米・デューク大学大学院で経済学を極め、社会に貢献!  

小川 正樹

経済学部4年 GCP2期生 

 4年間のほぼ全ての科目でトップの成績を獲得した小川さん。1年生後期、2年生前期には、GPA5.0というパーフェクトスコアをたたきだし、シュリーマン賞、ダ・ヴィンチ賞、成績優秀者、特待生も獲得。3年生では、オーストラリアの名門大学であるシドニー大学数学科に学び、現地の学生たちと共に、3年生・4年生の数学科目で、こちらでも各科目でHigh DistinctionやDistinctionという最優秀の成績を修め、シドニー大学の国際課では、創大生は優秀だとうわさになるほどに。
 創価大学ではGCP(グローバル・シティズンシップ・プログラム)に所属し、2012年に東京で開催された国際通貨基金(IMF)と世界銀行グループの年次総会では、ボランティアとして、各国の中央銀行総裁、財務・開発大臣、民間セクターの幹部、学界の代表が一同に会した大イベントで、通訳や案内を行う傍ら、講演会にも参加。常に3カ国語が飛び交い、世界経済の展望、国際金融の安定性、貧困削減、経済開発、援助効果といった世界的な問題が議論される空間の中で触発を受けました。シドニー大学での学びの中で、将来経済学者として、社会に、世界に貢献していきたいと決意。世界ランキング18位であるデューク大学の大学院経済学専攻に進学を決めました。夢に向けて突き進む小川さんに話を聞きました。

GCP:「地球市民」を育成するための学部横断型プログラム。全ての授業が英語で行われ、読解力、ライティング能力、論理的思考力、ディスカッションやプレゼンテーションの技能などを磨く。全員が海外短期研修に参加。開発途上国で諸問題について英語で講義を受け、貧困地域の学校や施設を訪問し、理解を深める。データ分析など数学の科目も重視されています。

デューク大学大学院進学、おめでとうございます!

オーストラリアの絶景

オーストラリアの絶景
 ありがとうございます!創価大学で学んだお陰で自分のやりたいことを見つけることができました。
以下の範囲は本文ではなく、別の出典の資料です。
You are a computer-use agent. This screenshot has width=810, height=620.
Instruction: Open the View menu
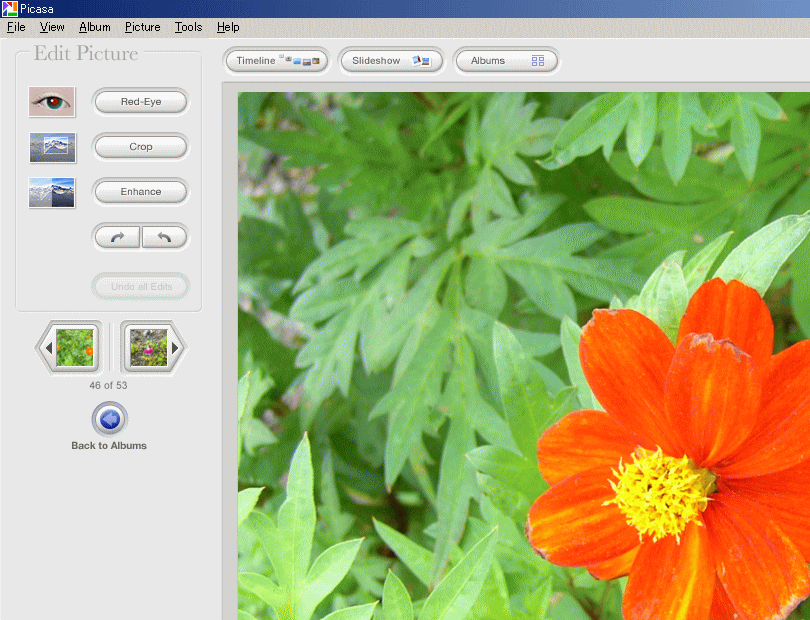click(x=52, y=27)
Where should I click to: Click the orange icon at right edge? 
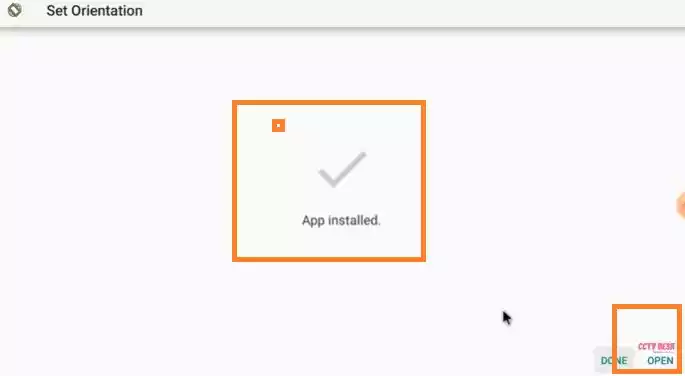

高校時代から、英語が好きだったこと、これからの時代に英語は必要との思いがあったこと、そして留学へのあこがれもあり、GCPで学び留学をしようと決めて、創価大学に進学しました。アメリカ創価大学(SUA)という選択もありましたが、SUAは優秀な人が行くところだから、自分には無理だと思い、サッカー部で汗を流していました。今思うと、高校時代は自分に自信がなかったんですね。GCPに入ってからも、英語が話せず苦労して、でもその自分が英語が使えるようになり、英語を使って世界中に友情を築けるようになりました。高校卒業時のTOEICは500点で、現在は970点(TOEICの満点は990点)です。

GCPフィリピン研修にて

GCPフィリピン研修にて
 GCPに加え、一年生の夏休みなどは1日7時間コール教室で勉強し、友人たちと英語のスピーキングの練習をしました。語学に関しては、留学以上に、このキャンパスで力を付けたといっても過言ではないと思います。経済学部の授業も大変に興味深く、1年生の早い段階から、経済学を極めていきたいと思うようになりました。GCPでは、英語を使い、考える力、伝える力、分析する力を養うことができ、シドニー大学では言葉の壁に悩んだり、授業の進め方に戸惑うこともなく、現地の学生たちと机を並べ思う存分に学ぶことができました。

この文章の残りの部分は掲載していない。